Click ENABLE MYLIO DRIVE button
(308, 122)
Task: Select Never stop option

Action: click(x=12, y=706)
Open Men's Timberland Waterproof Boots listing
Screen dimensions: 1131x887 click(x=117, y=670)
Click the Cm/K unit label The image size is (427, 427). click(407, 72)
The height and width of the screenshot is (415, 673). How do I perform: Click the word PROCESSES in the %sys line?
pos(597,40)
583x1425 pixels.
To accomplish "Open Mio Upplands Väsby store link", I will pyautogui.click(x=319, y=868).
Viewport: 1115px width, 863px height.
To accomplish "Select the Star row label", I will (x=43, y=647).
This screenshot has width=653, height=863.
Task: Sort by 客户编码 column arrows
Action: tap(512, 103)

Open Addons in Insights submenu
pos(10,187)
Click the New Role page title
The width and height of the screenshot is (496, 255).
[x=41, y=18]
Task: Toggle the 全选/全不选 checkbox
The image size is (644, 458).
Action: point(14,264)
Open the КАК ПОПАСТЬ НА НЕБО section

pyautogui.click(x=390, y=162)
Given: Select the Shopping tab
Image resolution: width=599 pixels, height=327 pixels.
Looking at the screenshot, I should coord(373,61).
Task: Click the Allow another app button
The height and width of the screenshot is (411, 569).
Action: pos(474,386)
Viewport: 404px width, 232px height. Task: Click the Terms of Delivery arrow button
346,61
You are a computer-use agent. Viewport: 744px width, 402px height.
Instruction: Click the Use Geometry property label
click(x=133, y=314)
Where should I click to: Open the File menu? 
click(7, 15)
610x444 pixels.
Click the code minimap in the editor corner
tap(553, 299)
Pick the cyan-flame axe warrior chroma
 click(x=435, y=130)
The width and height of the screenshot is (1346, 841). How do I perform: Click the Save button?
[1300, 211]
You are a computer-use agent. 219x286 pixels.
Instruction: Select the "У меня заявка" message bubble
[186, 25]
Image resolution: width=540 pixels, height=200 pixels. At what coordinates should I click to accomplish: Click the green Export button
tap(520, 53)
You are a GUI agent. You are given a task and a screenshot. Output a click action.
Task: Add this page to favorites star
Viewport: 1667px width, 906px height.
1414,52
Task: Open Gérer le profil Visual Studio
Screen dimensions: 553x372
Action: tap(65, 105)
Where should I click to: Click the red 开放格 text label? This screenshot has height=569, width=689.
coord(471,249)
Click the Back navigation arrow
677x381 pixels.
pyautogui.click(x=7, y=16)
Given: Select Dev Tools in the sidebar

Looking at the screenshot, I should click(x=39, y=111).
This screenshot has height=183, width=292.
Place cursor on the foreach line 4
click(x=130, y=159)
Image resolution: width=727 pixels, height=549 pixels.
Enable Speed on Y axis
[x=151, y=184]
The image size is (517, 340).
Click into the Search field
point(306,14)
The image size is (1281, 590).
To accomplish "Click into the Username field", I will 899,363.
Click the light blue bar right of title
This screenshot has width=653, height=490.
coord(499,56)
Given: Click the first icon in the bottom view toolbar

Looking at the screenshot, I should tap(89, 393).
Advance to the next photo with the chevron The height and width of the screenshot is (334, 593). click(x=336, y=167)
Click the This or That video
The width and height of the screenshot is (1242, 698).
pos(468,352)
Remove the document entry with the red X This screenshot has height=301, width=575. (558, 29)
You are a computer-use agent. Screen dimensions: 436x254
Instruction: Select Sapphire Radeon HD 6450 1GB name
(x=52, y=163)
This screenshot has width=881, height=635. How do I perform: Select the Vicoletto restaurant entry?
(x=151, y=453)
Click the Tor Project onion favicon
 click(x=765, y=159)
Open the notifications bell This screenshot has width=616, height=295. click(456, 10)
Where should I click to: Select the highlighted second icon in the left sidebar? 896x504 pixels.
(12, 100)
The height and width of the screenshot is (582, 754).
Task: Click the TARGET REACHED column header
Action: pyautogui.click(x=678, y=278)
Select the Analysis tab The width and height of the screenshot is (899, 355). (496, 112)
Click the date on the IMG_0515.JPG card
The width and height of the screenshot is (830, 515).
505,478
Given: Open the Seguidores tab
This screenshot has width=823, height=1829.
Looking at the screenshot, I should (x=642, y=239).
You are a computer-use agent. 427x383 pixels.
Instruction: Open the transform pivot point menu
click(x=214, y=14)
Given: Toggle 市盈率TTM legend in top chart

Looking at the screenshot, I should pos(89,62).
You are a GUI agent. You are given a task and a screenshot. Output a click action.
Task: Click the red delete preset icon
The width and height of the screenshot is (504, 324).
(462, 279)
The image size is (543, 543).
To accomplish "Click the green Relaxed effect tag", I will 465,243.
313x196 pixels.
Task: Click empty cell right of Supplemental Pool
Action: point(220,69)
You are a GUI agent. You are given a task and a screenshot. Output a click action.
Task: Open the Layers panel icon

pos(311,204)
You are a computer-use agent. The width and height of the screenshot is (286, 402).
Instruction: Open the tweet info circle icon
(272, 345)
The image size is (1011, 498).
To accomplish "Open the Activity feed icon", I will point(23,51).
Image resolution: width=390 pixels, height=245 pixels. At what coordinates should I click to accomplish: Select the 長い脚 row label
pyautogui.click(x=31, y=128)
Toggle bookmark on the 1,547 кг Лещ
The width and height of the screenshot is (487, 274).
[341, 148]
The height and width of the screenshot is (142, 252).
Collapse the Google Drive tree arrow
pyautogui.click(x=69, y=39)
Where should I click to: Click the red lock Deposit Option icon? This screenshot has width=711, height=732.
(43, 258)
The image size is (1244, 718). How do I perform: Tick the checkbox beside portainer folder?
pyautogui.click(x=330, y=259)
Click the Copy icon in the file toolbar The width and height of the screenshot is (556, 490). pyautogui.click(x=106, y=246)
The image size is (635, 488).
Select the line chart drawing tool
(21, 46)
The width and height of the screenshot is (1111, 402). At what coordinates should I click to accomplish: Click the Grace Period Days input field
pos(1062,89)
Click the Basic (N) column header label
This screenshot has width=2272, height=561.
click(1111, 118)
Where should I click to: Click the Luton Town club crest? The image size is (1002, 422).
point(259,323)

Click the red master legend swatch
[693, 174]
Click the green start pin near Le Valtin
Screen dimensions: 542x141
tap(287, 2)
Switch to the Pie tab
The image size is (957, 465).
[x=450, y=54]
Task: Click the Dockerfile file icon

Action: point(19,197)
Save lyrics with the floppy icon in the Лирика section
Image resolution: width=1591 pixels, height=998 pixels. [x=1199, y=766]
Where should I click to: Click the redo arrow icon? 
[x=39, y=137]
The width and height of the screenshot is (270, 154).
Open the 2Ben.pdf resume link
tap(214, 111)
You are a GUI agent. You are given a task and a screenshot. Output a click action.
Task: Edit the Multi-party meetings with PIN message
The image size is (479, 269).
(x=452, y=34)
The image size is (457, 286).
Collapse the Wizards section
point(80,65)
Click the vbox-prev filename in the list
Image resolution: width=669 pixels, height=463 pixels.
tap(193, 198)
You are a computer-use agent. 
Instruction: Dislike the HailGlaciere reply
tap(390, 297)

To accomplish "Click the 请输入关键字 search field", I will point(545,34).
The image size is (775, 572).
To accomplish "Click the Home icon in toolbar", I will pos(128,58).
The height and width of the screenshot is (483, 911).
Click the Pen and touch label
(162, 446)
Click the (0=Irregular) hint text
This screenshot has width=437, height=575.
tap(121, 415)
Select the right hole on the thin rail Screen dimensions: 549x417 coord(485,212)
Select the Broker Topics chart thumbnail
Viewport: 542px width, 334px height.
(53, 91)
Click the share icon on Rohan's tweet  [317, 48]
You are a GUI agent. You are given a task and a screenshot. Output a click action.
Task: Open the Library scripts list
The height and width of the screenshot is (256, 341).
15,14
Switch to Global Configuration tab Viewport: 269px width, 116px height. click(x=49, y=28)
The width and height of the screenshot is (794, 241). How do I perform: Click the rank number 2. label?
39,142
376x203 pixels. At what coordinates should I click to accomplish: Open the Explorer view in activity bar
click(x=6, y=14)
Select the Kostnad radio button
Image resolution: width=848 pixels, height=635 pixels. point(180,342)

----

Problem details
Go through the listing above and return every line where the word "computer" occurs.

Answer
You are a computer-use agent. Viewport: 744px width, 402px height.
You are a computer-use agent. 219x286 pixels.
You are a computer-use agent. Screen dimensions: 436x254
You are a computer-use agent. 427x383 pixels.
You are a computer-use agent. The width and height of the screenshot is (286, 402).
You are a computer-use agent. 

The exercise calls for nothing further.